[Extracted entries]
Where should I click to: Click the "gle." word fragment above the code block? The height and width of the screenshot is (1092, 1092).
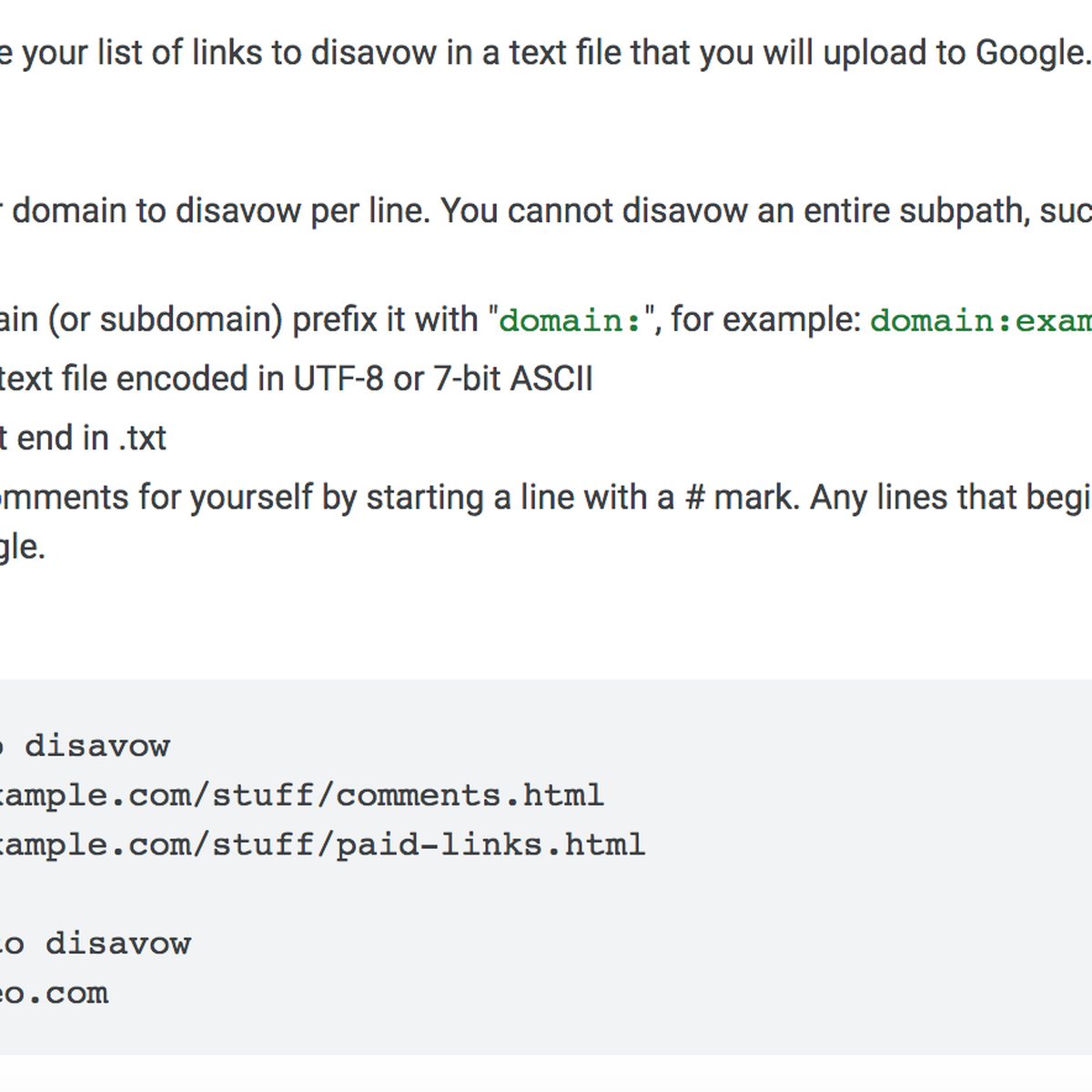pyautogui.click(x=22, y=547)
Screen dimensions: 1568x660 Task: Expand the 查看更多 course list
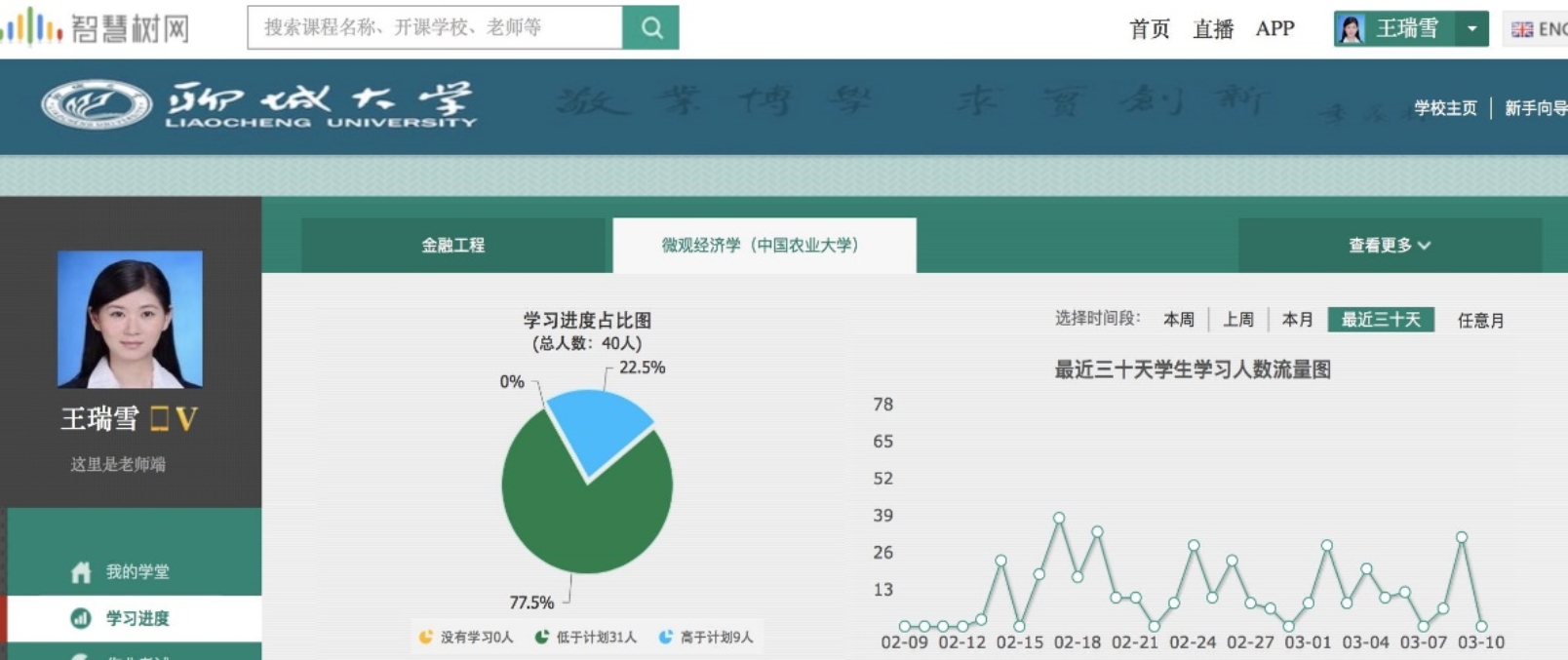coord(1389,246)
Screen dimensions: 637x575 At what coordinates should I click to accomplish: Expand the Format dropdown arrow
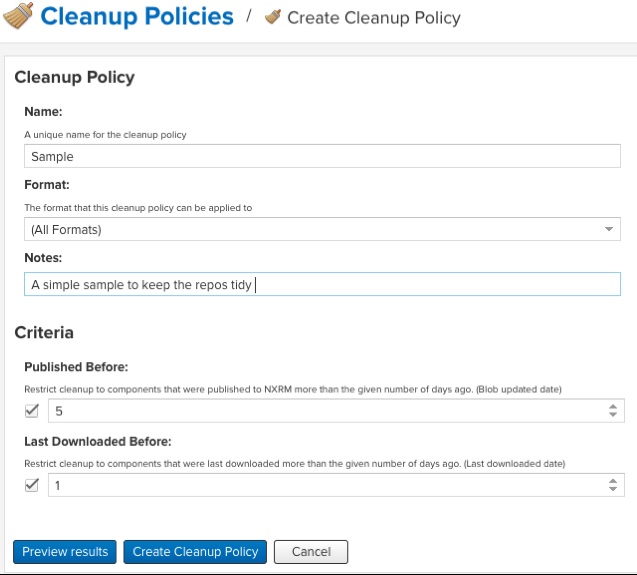610,229
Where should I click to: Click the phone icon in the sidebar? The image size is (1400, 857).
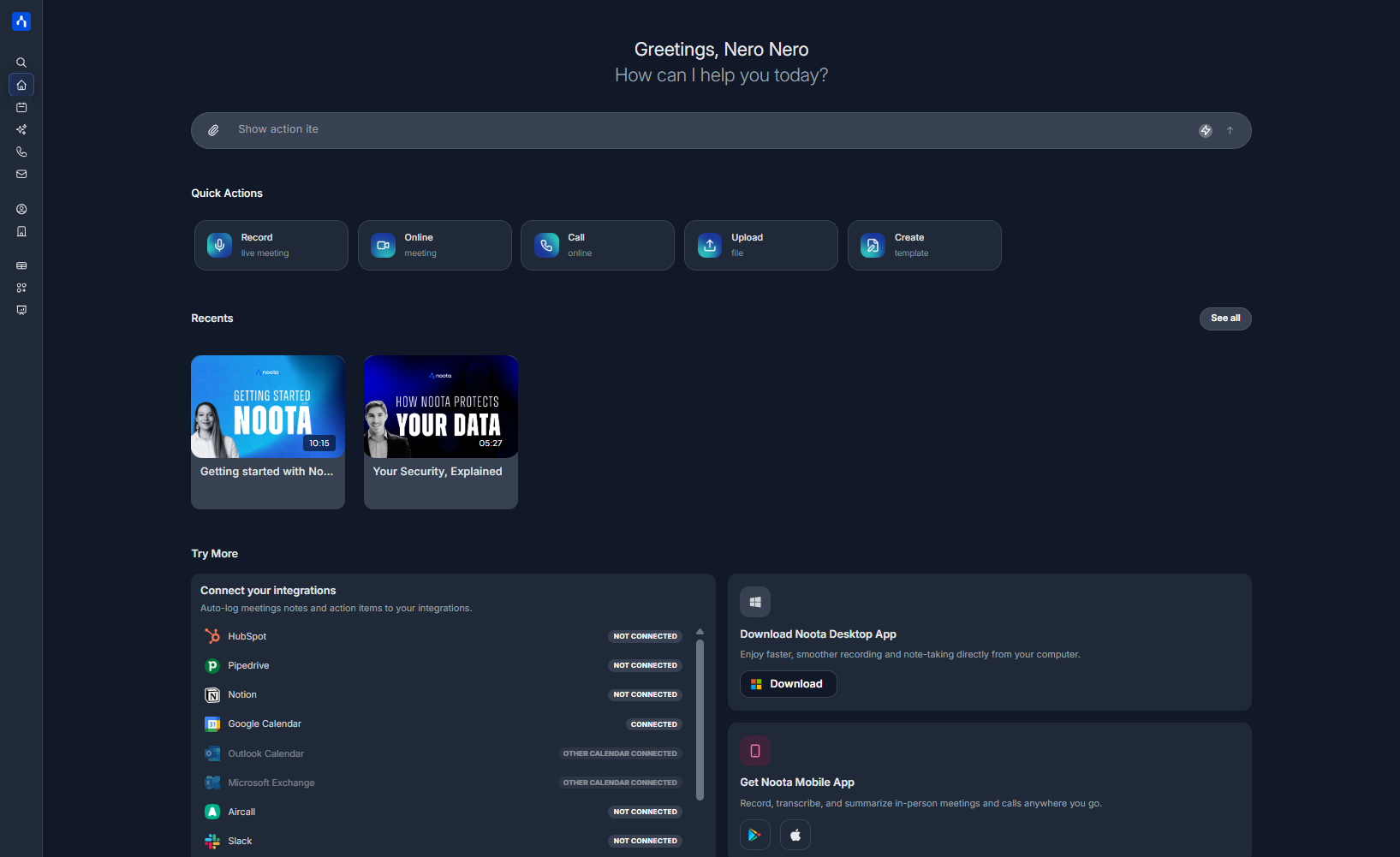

[Short exercise]
Copy all the entries again, putting "Screen size" wherever "Screen dimensions" appears and leaving everything else as it is. Omit the pictures.

[Answer to the problem]
Where should I click to: Click the "gle." word fragment above the code block? The height and width of the screenshot is (1092, 1092).
pyautogui.click(x=22, y=547)
Screen size: 1568x660 Task: Expand the 查看更多 course list
coord(1389,246)
Screen size: 637x575 At what coordinates should I click to accomplish: Expand the Format dropdown arrow
610,229
Where should I click to: Click the phone icon in the sidebar? The image size is (1400, 857).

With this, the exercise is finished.